Genesis Energy's four coal-fired turbines at Huntly are obvious candidates. That process is already under way and its acceleration is now on the cards.
But even with all its units operational Huntly's coal-fired plant in recent years has only been generating the equivalent of about 40 per cent of the smelter's load.
More supply-side contraction than that would be needed.
Which is why the eyes of analysts, and the power companies' in-house modellers, swivel towards gas-fired plants, most of which belong to Contact Energy or Genesis.
If Manapouri's power flows north instead of south, that will reduce the average cost of generating the power you and I consume.
But in the wholesale electricity market it is the marginal cost, and not the average cost, that matters.
In any given half-hour it is the most expensive generation that needs to run in order to ensure that all the demand is met which sets the spot price which all the generators dispatched receive.
So a key question is how much less of the time would one of the combined cycle gas turbine plants - Contact's Taranaki and Otahuhu B plants and Genesis's e3p at Huntly - be the marginal generator that sets the price.
And what would the volumes going through the market at those times be?
Faced with the prospect that these plants will run less, both companies might take the view that they need to recoup their fixed costs over a smaller volume and therefore offer that power to the market at a higher price.
And as Meridian would be a net seller of power on the wholesale market it would also have an interest in keeping prices there as high as possible.
This does not sound like a recipe for lower prices for consumers.
Alternatively we could see a period of cut-throat competition at both the wholesale and retail levels, as the companies fight for a bigger slice of a smaller pie.

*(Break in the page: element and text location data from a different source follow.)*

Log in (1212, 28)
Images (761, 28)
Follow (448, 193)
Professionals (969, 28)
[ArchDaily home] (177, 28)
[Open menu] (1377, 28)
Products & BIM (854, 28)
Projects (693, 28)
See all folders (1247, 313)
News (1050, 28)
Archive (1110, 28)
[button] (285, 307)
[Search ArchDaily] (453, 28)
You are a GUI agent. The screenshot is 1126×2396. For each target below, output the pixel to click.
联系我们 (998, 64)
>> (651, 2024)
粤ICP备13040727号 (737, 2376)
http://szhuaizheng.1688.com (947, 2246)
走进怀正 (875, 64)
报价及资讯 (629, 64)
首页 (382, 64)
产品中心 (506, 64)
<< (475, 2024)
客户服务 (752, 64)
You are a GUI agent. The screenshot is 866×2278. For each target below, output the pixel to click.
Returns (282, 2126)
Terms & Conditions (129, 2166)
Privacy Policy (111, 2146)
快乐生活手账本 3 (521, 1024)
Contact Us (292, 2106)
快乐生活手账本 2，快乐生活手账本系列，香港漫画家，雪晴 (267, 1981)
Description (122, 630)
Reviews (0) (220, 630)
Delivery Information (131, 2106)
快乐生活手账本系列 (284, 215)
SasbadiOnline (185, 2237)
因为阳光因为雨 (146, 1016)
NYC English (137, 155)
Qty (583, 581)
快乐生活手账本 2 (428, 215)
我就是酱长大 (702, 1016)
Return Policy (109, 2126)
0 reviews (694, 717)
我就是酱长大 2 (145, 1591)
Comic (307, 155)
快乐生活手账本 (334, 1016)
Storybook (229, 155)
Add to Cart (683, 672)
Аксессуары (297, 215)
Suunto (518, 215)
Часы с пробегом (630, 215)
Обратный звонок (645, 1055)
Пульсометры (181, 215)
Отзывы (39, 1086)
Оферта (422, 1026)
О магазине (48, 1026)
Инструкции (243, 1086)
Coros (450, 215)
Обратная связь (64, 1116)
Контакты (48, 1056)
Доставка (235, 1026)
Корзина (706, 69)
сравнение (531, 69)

It is that sort of uncertainty the institutional investors who will set the price for Mighty River shares, and those that follow, will have to factor in.
The Manapouri power station is an asset of national importance and an impressive piece of engineering.
Rain that falls in Fiordland - and usually there is a lot of it - flows first into Lake Te Anau and thence into Lake Manapouri. It used to then flow down the Waiau River to Foveaux Strait, but most of it now drops in one go to sea level at Deep Cove via turbines in the middle of a mountain.
The smelter was built, more than 40 years ago, to provide a use for that power.
"We used to say it was a way of exporting water," a senior industry figure told me. "Now it's a way of exporting gas."
His point was about the opportunity cost to the country of the smelter's pre-empting Manapouri's output, including the need to convert one premium form of energy, natural gas, into another, electricity, using up about half of it in the conversion process.
The smelter's closure will leave a large hole in the country's external accounts.
In the year to June last year it turned $280 million worth of imported alumina into $1.14 billion of exported aluminium. It also has to import petroleum pitch to make carbon anodes, but it is hard to see its imported inputs offsetting more than 40c in the dollar of its export income.
This is not an argument for a long-term subsidy for the smelter.
But it is essential now that the valuable resource freed up by its closure be used in ways that help the country earn its living as a trading nation, and not frittered away making it marginally cheaper to run the dishwashers and neon lights of Auckland.